Cependant, dans la mesure où elle n’a pas introduit de recours contre la décision intervenue en décembre 2010, mais uniquement contre celle d’octobre 2013, le tribunal conclut qu’elle ne peut être rétablie dans ses droits aux prestations familiales à partir du début de la période, étant février 2009, mais bien pour la période à partir d’octobre 2013.

Reste cependant une question, étant la différence entre le taux majoré de l’article 42bis et de celui de l’article 40 des lois coordonnées. C’est l’objet de la demande reconventionnelle de FAMIFED.

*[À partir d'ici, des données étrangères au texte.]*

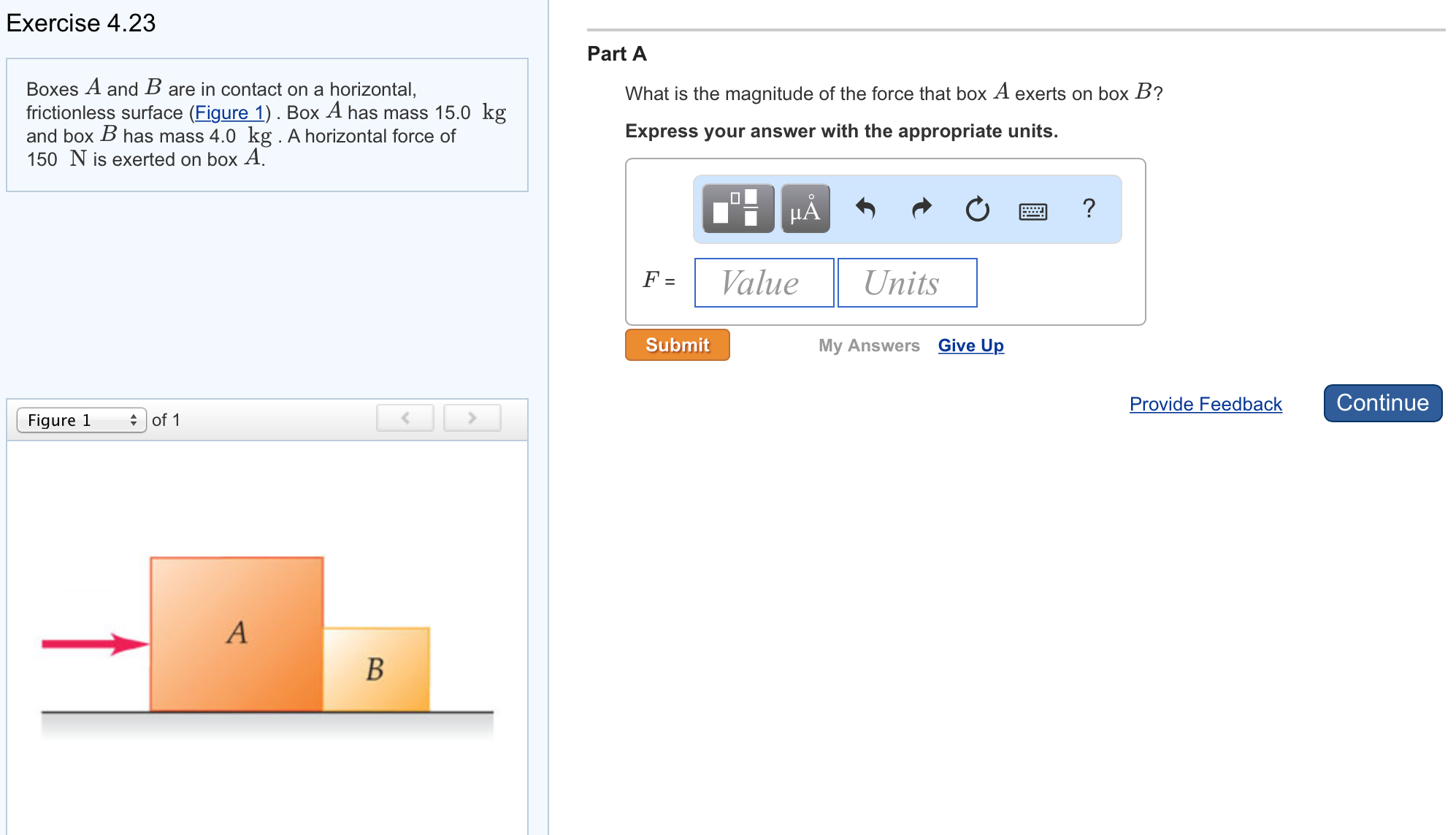Click the undo arrow in answer toolbar
This screenshot has width=1456, height=835.
click(x=865, y=210)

Pour le tribunal, l’article 159 de la Constitution, qui impose au juge de n’appliquer les arrêtés et règlements généraux, provinciaux et locaux qu’autant qu’ils sont conformes aux lois, confère au juge un pouvoir de censure négative, qui lui permet de refuser l’application d’un acte administratif par hypothèse irrégulier. S’il décide de ne pas rendre obligatoire une décision de l’autorité en application de cette disposition, sa décision ne fait naître ni droit ni obligation pour les intéressés, sans cependant porter atteinte à l’existence-même de celle-ci (le tribunal renvoyant à l’arrêt de la Cour de cassation du 29 juin 1999, n° P.98.0109.N).

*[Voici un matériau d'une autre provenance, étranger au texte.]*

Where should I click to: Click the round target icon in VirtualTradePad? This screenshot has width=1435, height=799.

Se pose, ainsi, la question de l’étendue du contrôle judiciaire. La doctrine (H. MORMONT et J. MARTENS, « La révision des décisions administratives et la récupération de l’indu dans la Charte de l’assuré social », Dix ans d’application de la Charte de l’assuré social, 2008, Kluwer, pp. 86 et suivantes) considère que le juge exerce généralement un contrôle plein et entier sur ces décisions de récupération et n’octroie un titre à l’administration que si celle-ci établit le bien-fondé de la récupération poursuivie, précisément dans l’hypothèse où cette décision a été prise préalablement et que l’assuré social n’a pas introduit de recours en temps utile.

Dans la mesure où l’intéressée ne pouvait se voir reconnaître le statut de chômeur complet non indemnisé, le tribunal décide, par application de l’article 159 de la Constitution, que même si aucun recours n’a été introduit contre la décision administrative, il ne peut être fait droit à la demande reconventionnelle.

Enfin, restent encore à examiner les demandes introduites au titre de dommages et intérêts, étant le remboursement de sommes retenues par FAMIFED. Le tribunal ne fait ici pas droit à la demande de l’intéressée, ceci ayant été effectué conformément aux conditions légales.

Intérêt de la décision

Cette espèce reprend les conditions d’octroi des allocations familiales dans le cas où un chômeur est non indemnisé. S’il ne remplit pas les conditions de l’article 4, § 1er de l’arrêté royal du 25 février 1994, il ne peut avoir la qualité d’attributaire et ne peut se voir reconnaître de droits dans ce régime. Il faut dès lors se tourner vers le régime résiduaire des prestations familiales garanties.

La situation s’est complexifiée, dans le cas d’espèce, du fait qu’aucun recours n’a été introduit en temps opportun contre la décision administrative. La position du tribunal du travail s’appuie sur la doctrine la plus autorisée en la matière, étant que, en application de l’article 159 de la Constitution, même si aucun recours n’a été introduit, le juge peut considérer qu’aucun effet ne doit être conféré à la décision de récupération, le juge exerçant un contrôle plein et entier sur ce type de décision.